Re: Reviewing freeze map code - Mailing list pgsql-hackers

From Amit Kapila
Subject Re: Reviewing freeze map code
Date
Msg-id CAA4eK1LbEeyJkvZR7aad5vTpSpKNCG+hcckFUV1a6-_Y0w755A@mail.gmail.com
Whole thread Raw
In response to Re: Reviewing freeze map code  (Masahiko Sawada <sawada.mshk@gmail.com>)

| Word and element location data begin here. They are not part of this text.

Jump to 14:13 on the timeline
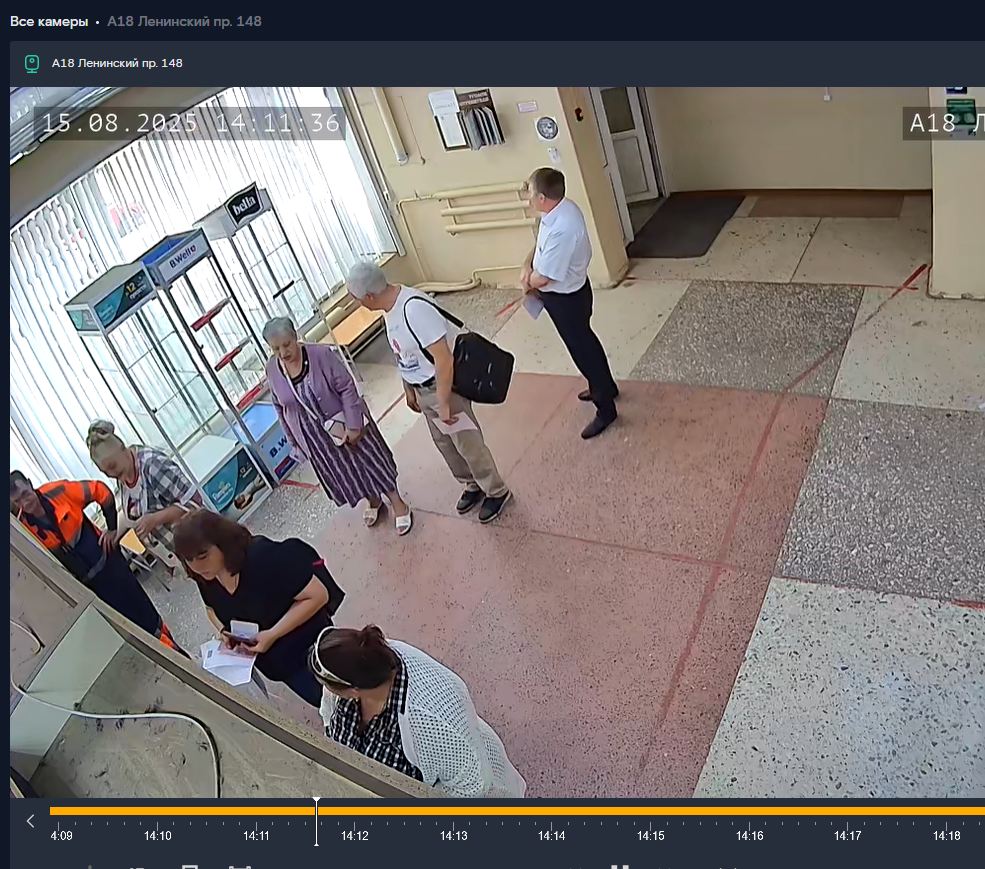The image size is (985, 869). pos(454,836)
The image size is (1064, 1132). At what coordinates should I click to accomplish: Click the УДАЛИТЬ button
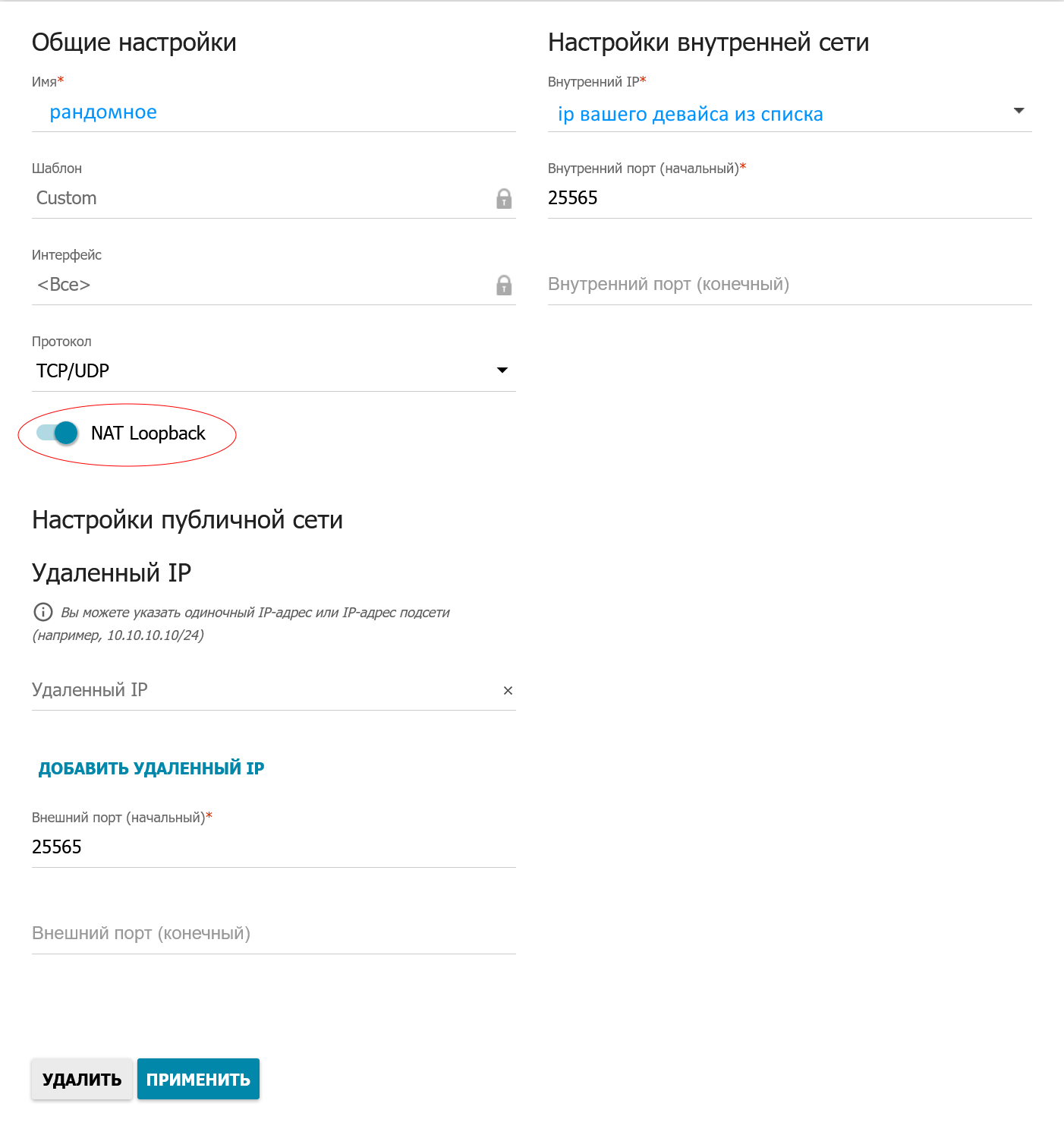pyautogui.click(x=82, y=1079)
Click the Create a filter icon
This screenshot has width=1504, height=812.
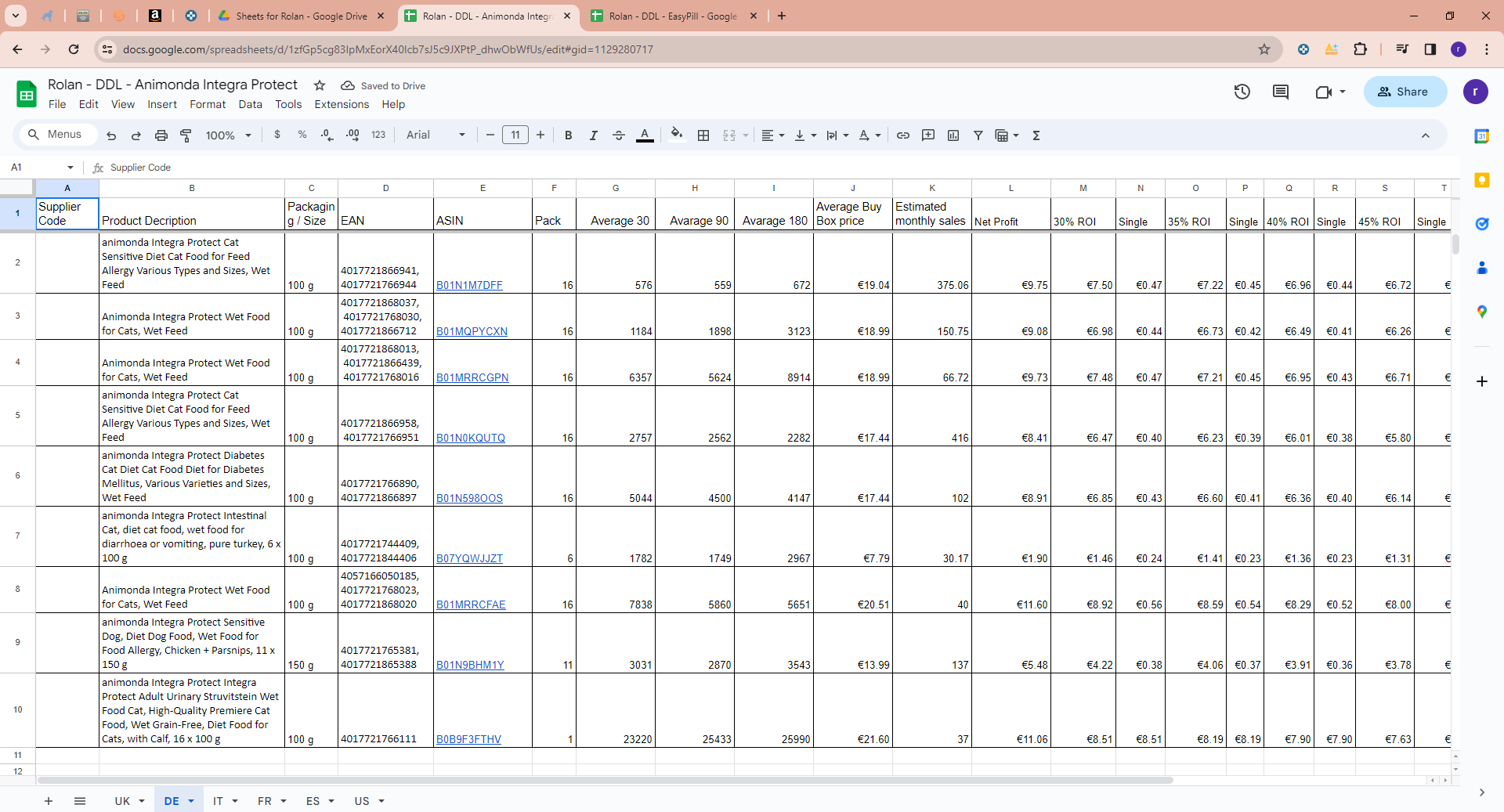[978, 135]
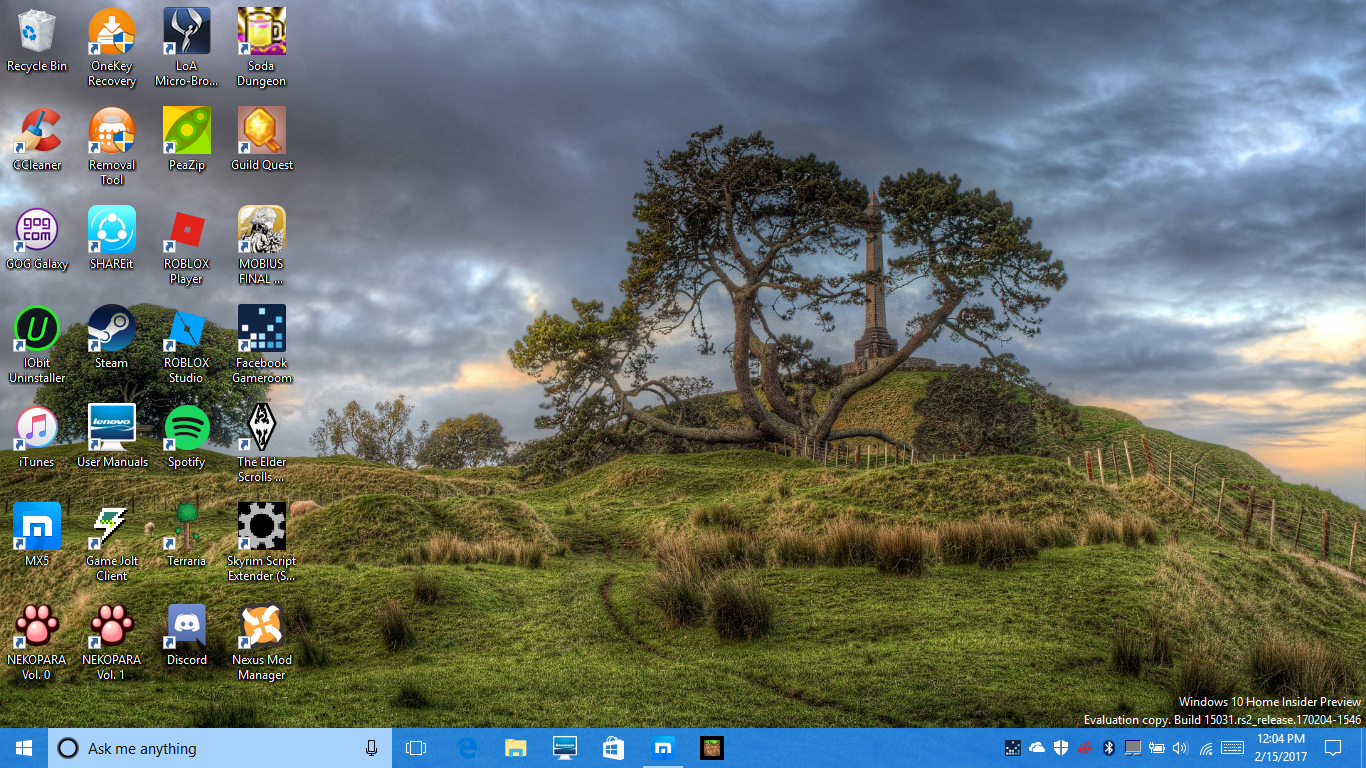Open the Steam desktop shortcut
The height and width of the screenshot is (768, 1366).
(x=111, y=330)
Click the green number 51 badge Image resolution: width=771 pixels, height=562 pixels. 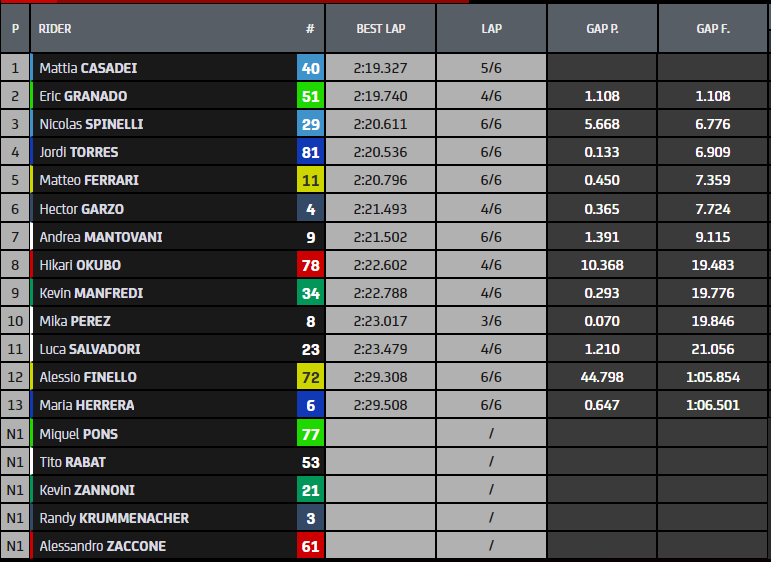pyautogui.click(x=310, y=96)
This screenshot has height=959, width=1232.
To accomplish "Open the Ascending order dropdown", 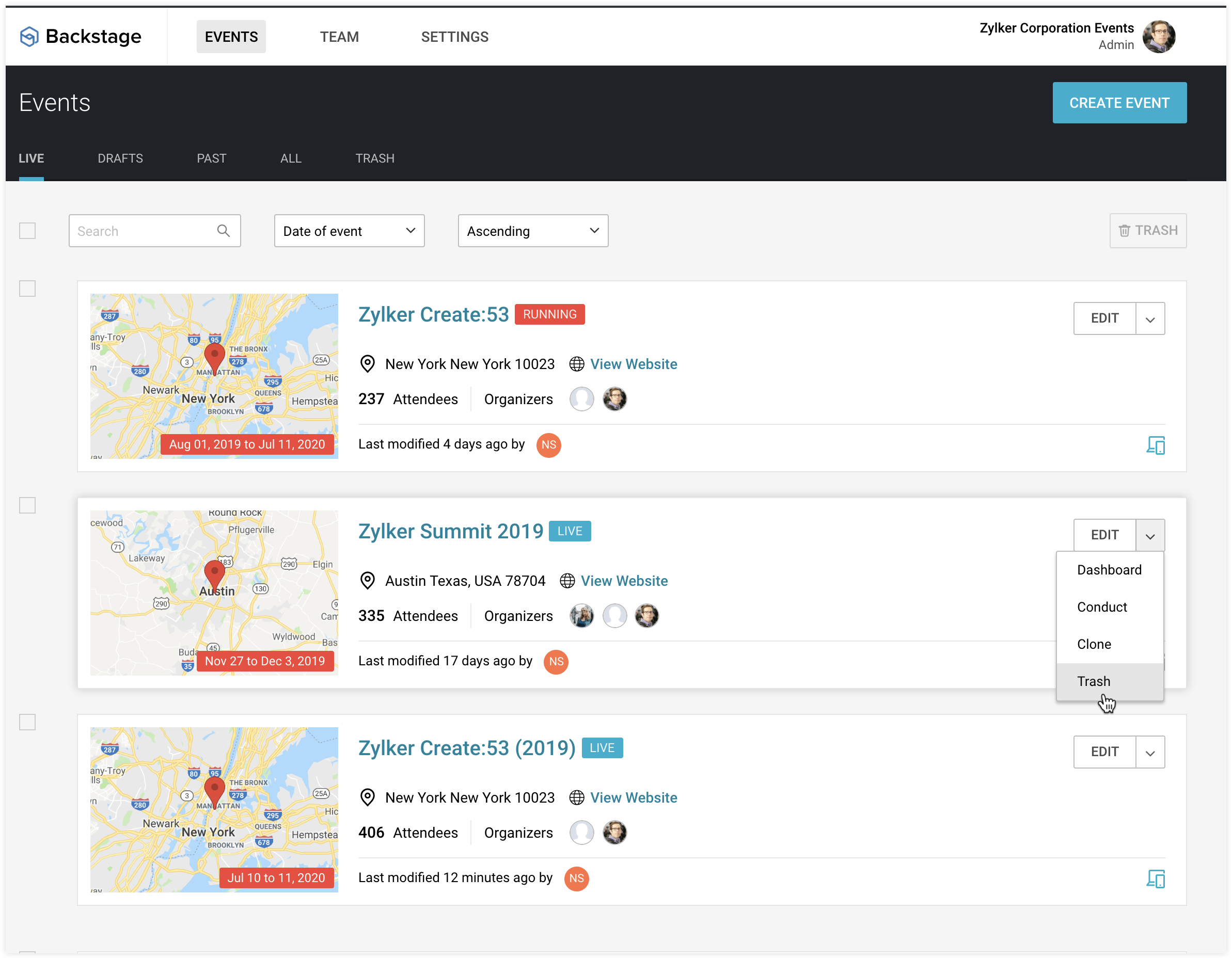I will pos(532,231).
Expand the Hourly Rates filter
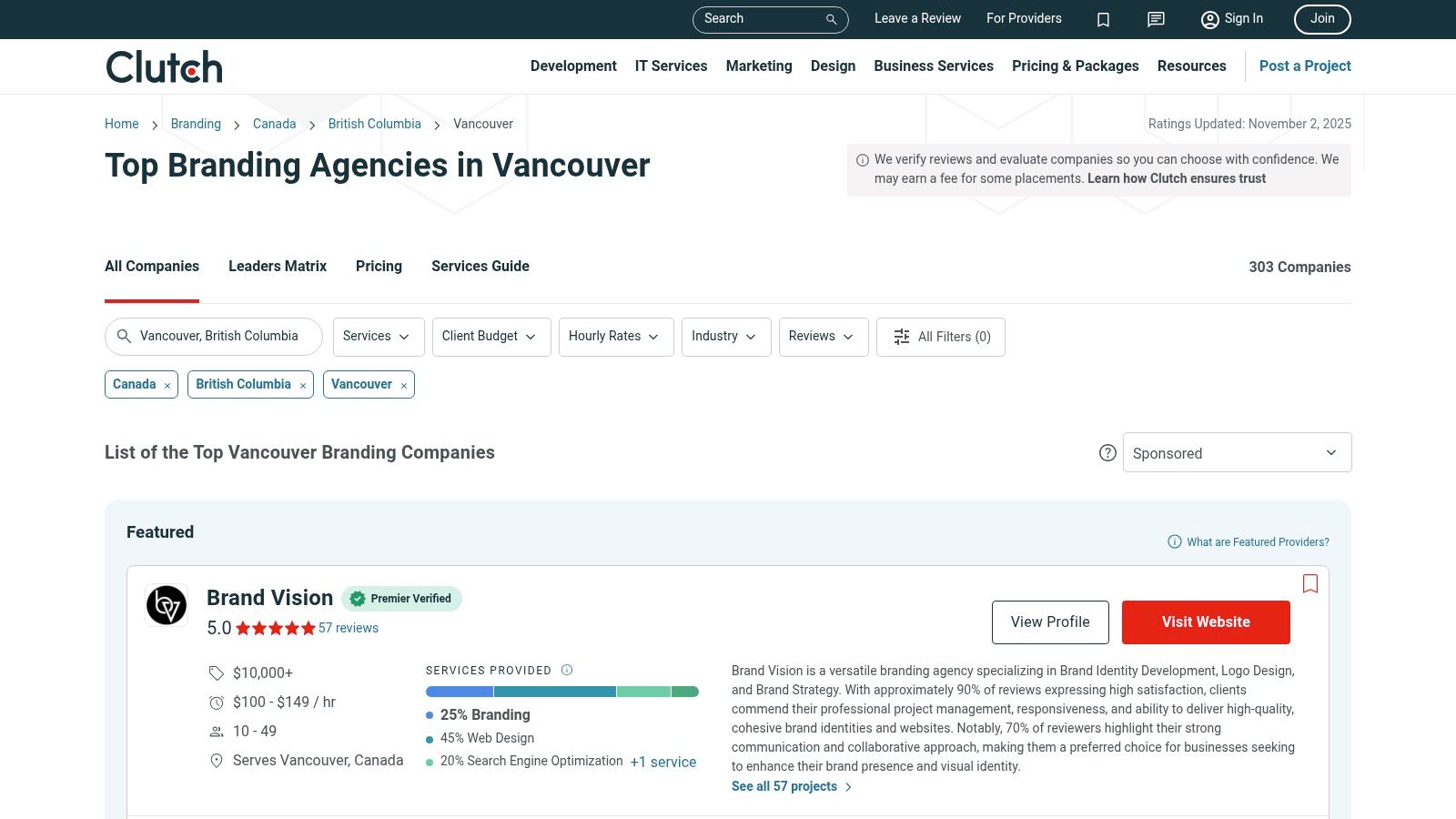The image size is (1456, 819). click(x=615, y=337)
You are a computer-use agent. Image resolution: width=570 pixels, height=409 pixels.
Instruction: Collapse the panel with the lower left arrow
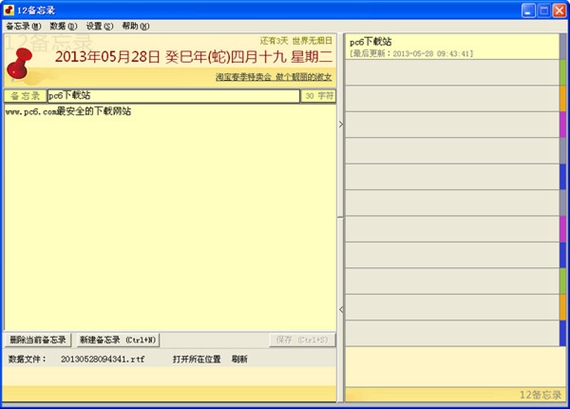tap(341, 309)
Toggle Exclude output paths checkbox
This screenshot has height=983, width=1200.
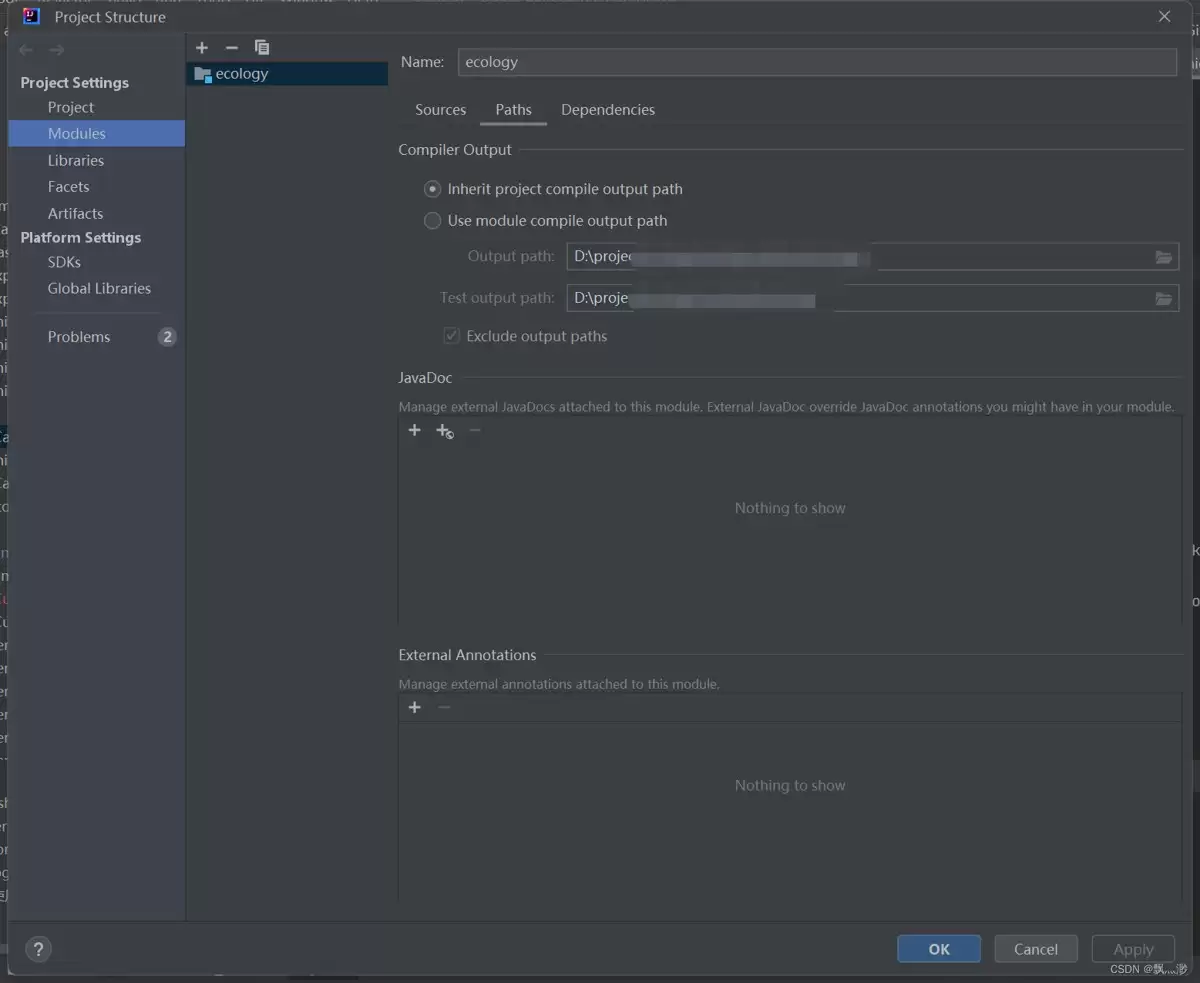pyautogui.click(x=451, y=336)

Responses Re: Reviewing freeze map code
List pgsql-hackers
On Thu, Jul 7, 2016 at 12:34 PM, Masahiko Sawada <sawada.mshk@gmail.com> wrote:
> Than you for reviewing!
>
> On Thu, Jul 7, 2016 at 7:06 AM, Andres Freund <andres@anarazel.de> wrote:
>> On 2016-07-05 23:37:59 +0900, Masahiko Sawada wrote:
>>> diff --git a/src/backend/access/heap/heapam.c b/src/backend/access/heap/heapam.c
>>> index 57da57a..fd66527 100644
>>> --- a/src/backend/access/heap/heapam.c
>>> +++ b/src/backend/access/heap/heapam.c
>>> @@ -3923,6 +3923,17 @@ l2:
>>>
>>>       if (need_toast || newtupsize > pagefree)
>>>       {
>>> +             /*
>>> +              * To prevent data corruption due to updating old tuple by
>>> +              * other backends after released buffer
>>
>> That's not really the reason, is it? The prime problem is crash safety /
>> replication. The row-lock we're faking (by setting xmax to our xid),
>> prevents concurrent updates until this backend died.
>
> Fixed.
>
>>>                 , we need to emit that
>>> +              * xmax of old tuple is set and clear visibility map bits if
>>> +              * needed before releasing buffer. We can reuse xl_heap_lock
>>> +              * for this purpose. It should be fine even if we crash midway
>>> +              * from this section and the actual updating one later, since
>>> +              * the xmax will appear to come from an aborted xid.
>>> +              */
>>> +             START_CRIT_SECTION();
>>> +
>>>               /* Clear obsolete visibility flags ... */
>>>               oldtup.t_data->t_infomask &= ~(HEAP_XMAX_BITS | HEAP_MOVED);
>>>               oldtup.t_data->t_infomask2 &= ~HEAP_KEYS_UPDATED;
>>> @@ -3936,6 +3947,46 @@ l2:
>>>               /* temporarily make it look not-updated */
>>>               oldtup.t_data->t_ctid = oldtup.t_self;
>>>               already_marked = true;
>>> +
>>> +             /* Clear PD_ALL_VISIBLE flags */
>>> +             if (PageIsAllVisible(BufferGetPage(buffer)))
>>> +             {
>>> +                     all_visible_cleared = true;
>>> +                     PageClearAllVisible(BufferGetPage(buffer));
>>> +                     visibilitymap_clear(relation, BufferGetBlockNumber(buffer),
>>> +                                                             vmbuffer);
>>> +             }
>>> +
>>> +             MarkBufferDirty(buffer);
>>> +
>>> +             if (RelationNeedsWAL(relation))
>>> +             {
>>> +                     xl_heap_lock xlrec;
>>> +                     XLogRecPtr recptr;
>>> +
>>> +                     /*
>>> +                      * For logical decoding we need combocids to properly decode the
>>> +                      * catalog.
>>> +                      */
>>> +                     if (RelationIsAccessibleInLogicalDecoding(relation))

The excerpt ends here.